Add reducing the state’s prison population to that list.
For the past couple of years in Ohio, lawmakers — and, last year, the public — have tried to use drug sentencing reforms as a direct route to solve another pesky issue: reducing the state’s prison population.
It’s an understandable approach to tackling the issue. Early this year, a sister newspaper reported that Ohio Department of Rehabilitation and Correction data indicated between 1,500 and 2,000 inmates are incarcerated at any moment for convictions on low-level felony drug possession. Move those inmates from incarceration to treatment, the thinking goes, and not only would the state be dealing with Ohioans’ drug abuse problem in a more effective and compassionate manner, but it also would save taxpayers millions of dollars directed at overcrowded prisons.
Enter Senate Bill 3.
Introduced early this year as a legislative alternative to the failed attempt to address the issue though a constitutional amendment — State Issue 1, which voters rejected in 2018 — SB 3 seeks to create a clearer distinction between drug offenders — users caught in a cycle of addition who are harming themselves and who could respond favorably to treatment programs — and drug traffickers looking to harm others.

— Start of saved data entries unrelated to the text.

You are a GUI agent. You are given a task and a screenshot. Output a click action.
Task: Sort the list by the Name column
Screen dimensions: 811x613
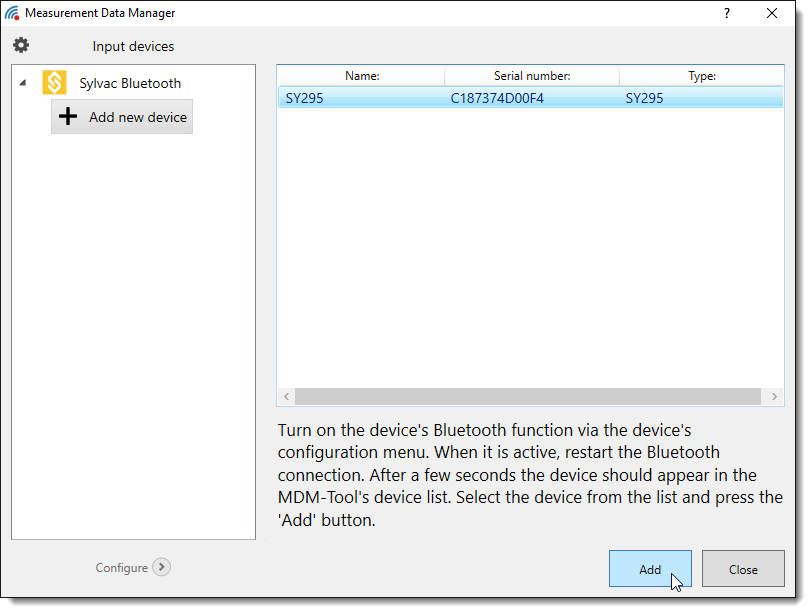pyautogui.click(x=362, y=76)
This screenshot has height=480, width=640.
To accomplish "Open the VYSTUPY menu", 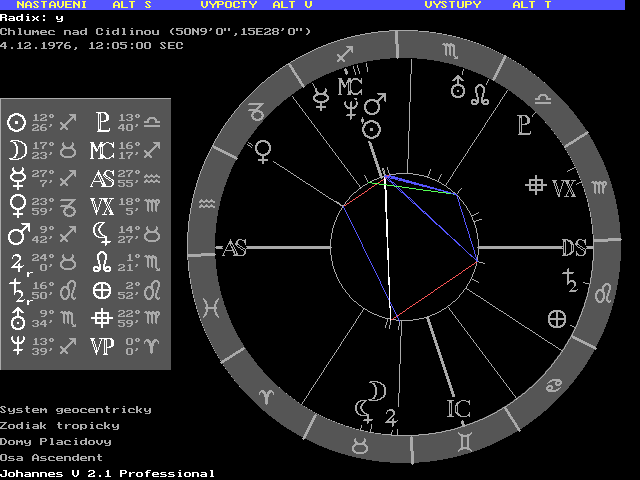I will point(452,5).
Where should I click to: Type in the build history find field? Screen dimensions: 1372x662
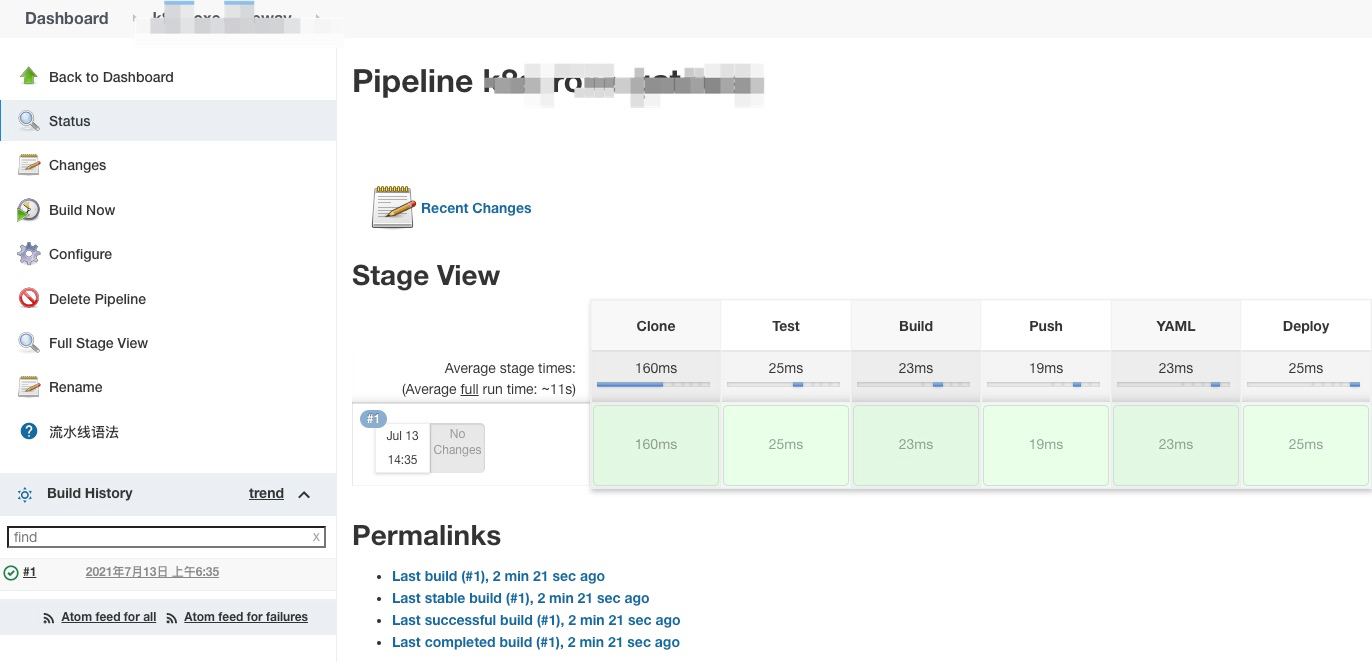coord(160,537)
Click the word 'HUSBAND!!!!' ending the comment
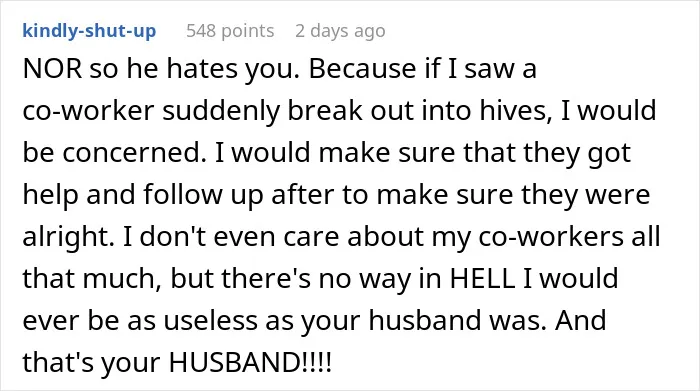Viewport: 700px width, 391px height. [x=250, y=362]
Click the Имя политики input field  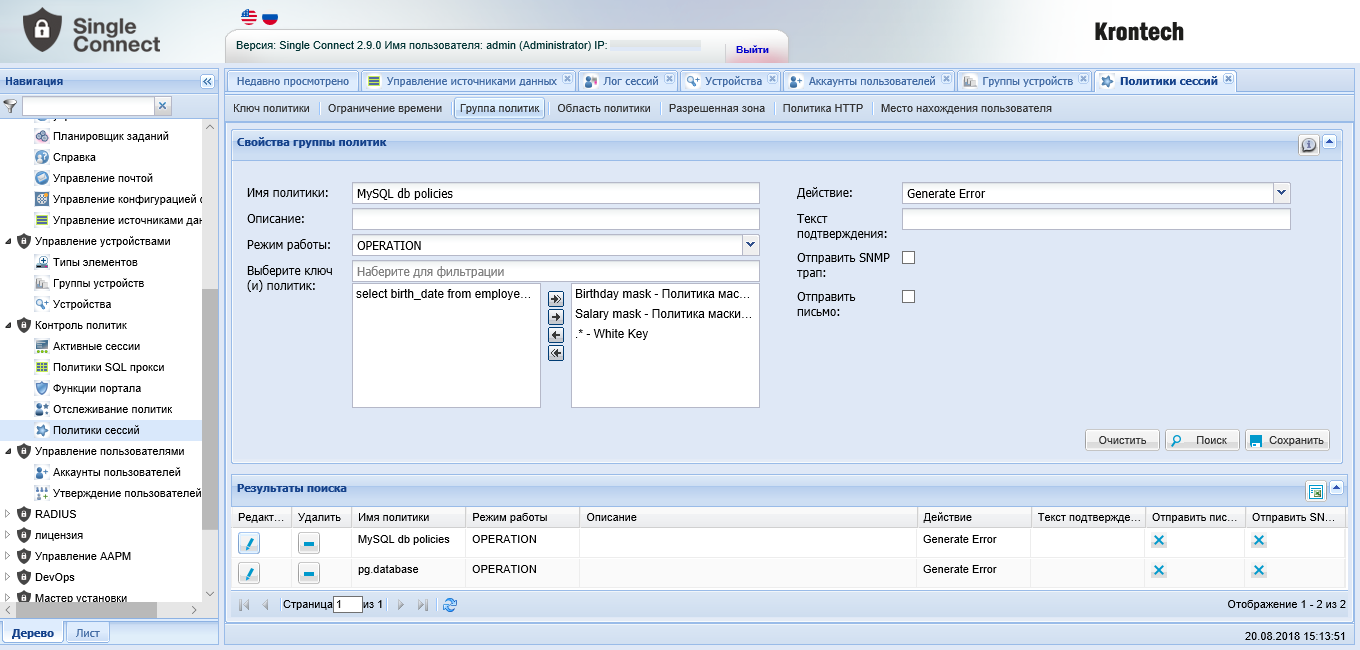556,193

Proponents of Senate Bill 3 say the way it sets tiers for trafficking offenses, based on the amount of drugs a person possesses at the time of arrest (thus determining what would be considered a felony), would classify more offenses as misdemeanors. As a result, they say, more offenders would be directed into court-ordered treatment rather than sent to state prison.
Problem solved, right?
Not so fast, say many in law enforcement and in the judicial system.

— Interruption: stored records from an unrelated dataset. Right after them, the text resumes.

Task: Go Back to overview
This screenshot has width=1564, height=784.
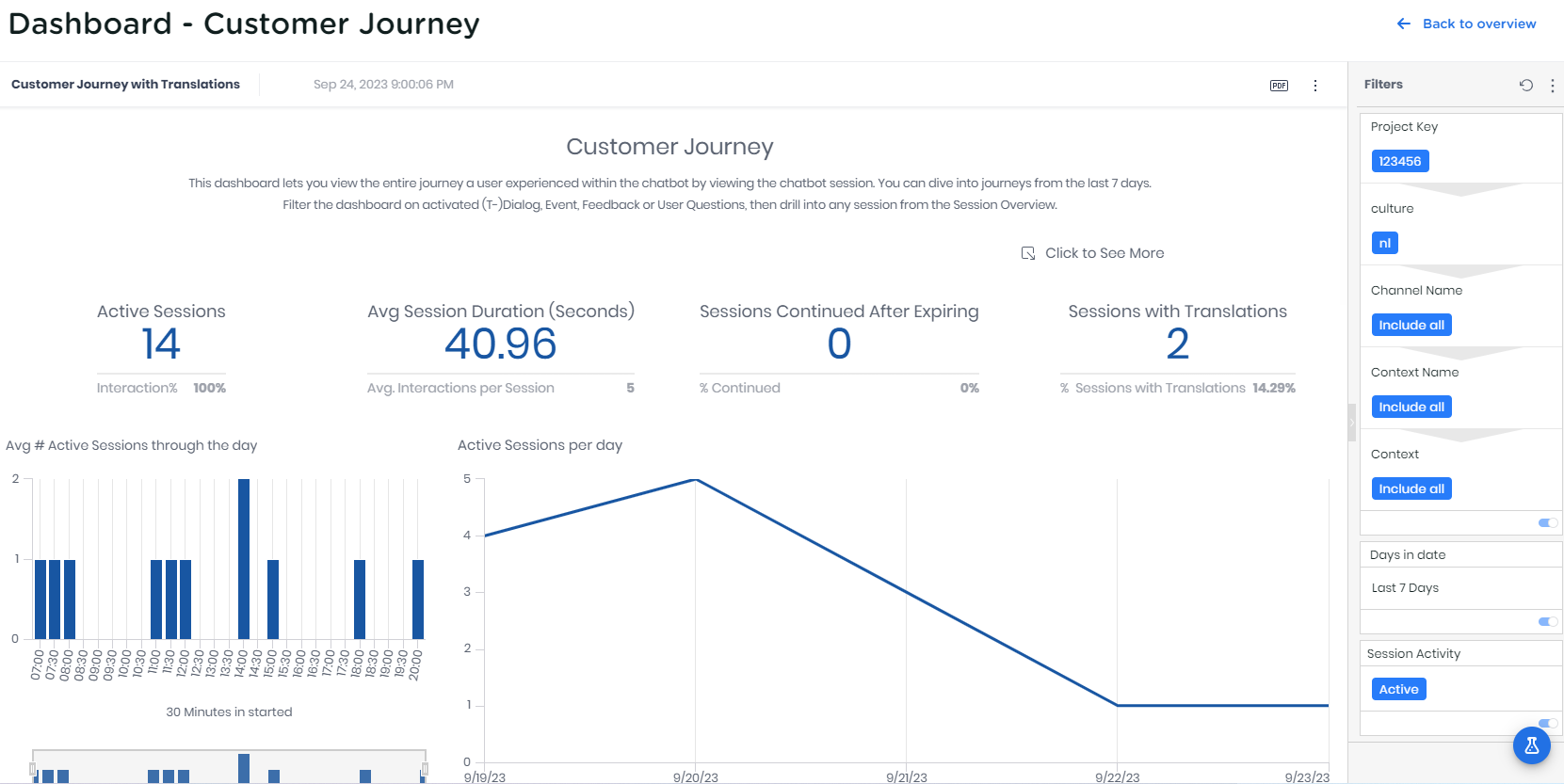Action: point(1478,24)
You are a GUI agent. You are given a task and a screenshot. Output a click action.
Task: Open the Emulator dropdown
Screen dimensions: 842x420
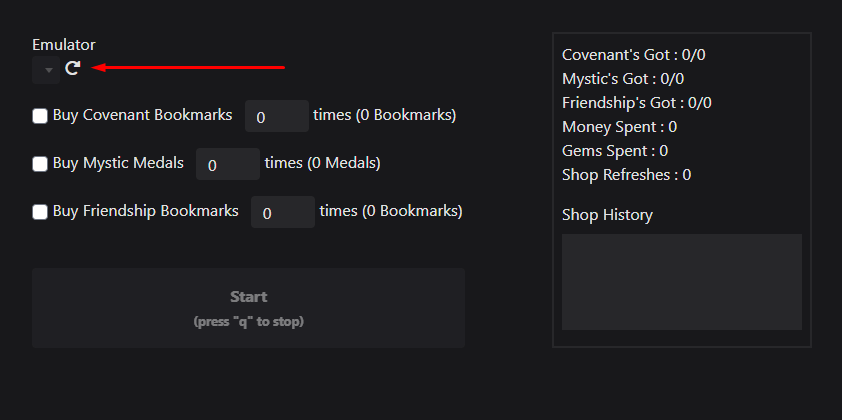(x=47, y=69)

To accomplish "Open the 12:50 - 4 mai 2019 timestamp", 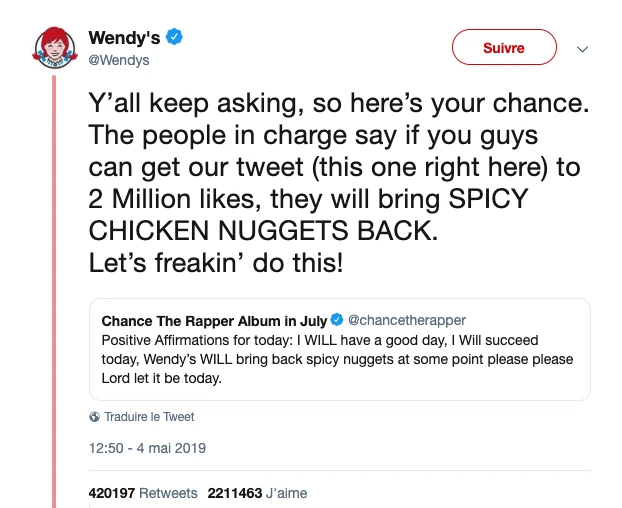I will pyautogui.click(x=147, y=448).
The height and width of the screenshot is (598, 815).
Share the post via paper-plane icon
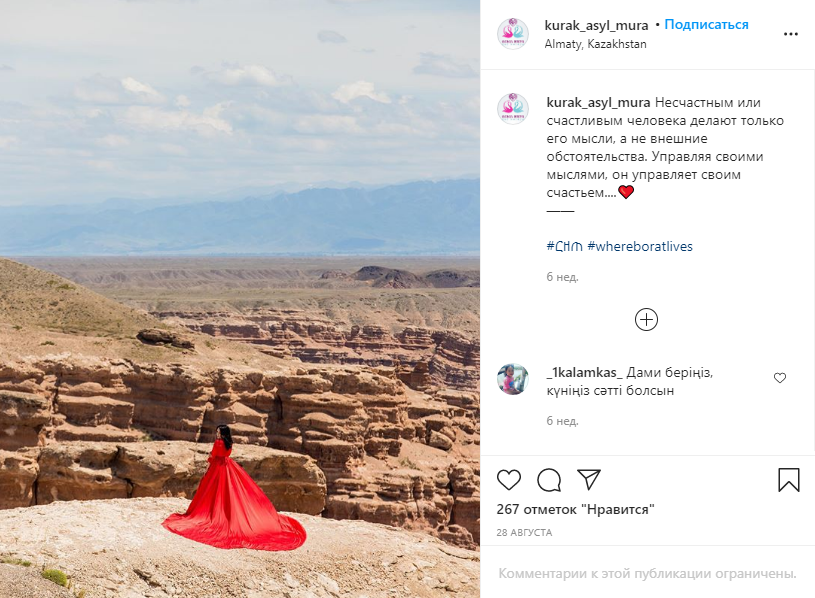(x=589, y=480)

As written, SB 3 “opens up the gates to drug trafficking,” said Stark County Common Pleas Judge Taryn Heath.
After witnessing a presentation that included Heath, the county’s four other common pleas judges, Sheriff George Maier, his top inspector and plenty of visual aids, we’re also concerned this iteration of legislation designed to reduce prison population could succeed in that area at a steep price: creating a new set of serious community issues.
Unintended consequences, such as allowing traffickers to carry enough heroin or meth — more than 20 doses — to face only a misdemeanor charge instead of the current felony threat, in some cases as high as a third-degree felony leading to significant jail time.
We cannot support a law with such a glaring weakness.
To his credit, sponsor John Eklund, a Republican from Geauga County, is listening to critics.
Last month, Eklund told a Gannett reporter he has received nearly 30 amendments since introducing SB 3 in February. He said he plans to circulate the list this week, gauge reaction from colleagues in the Senate, then call for a vote to move the bill out of committee before Christmas.
A present for Ohioans would be an improved bill that serves both the needs of those who can benefit from drug treatment while protecting the community from harmful unintended consequences.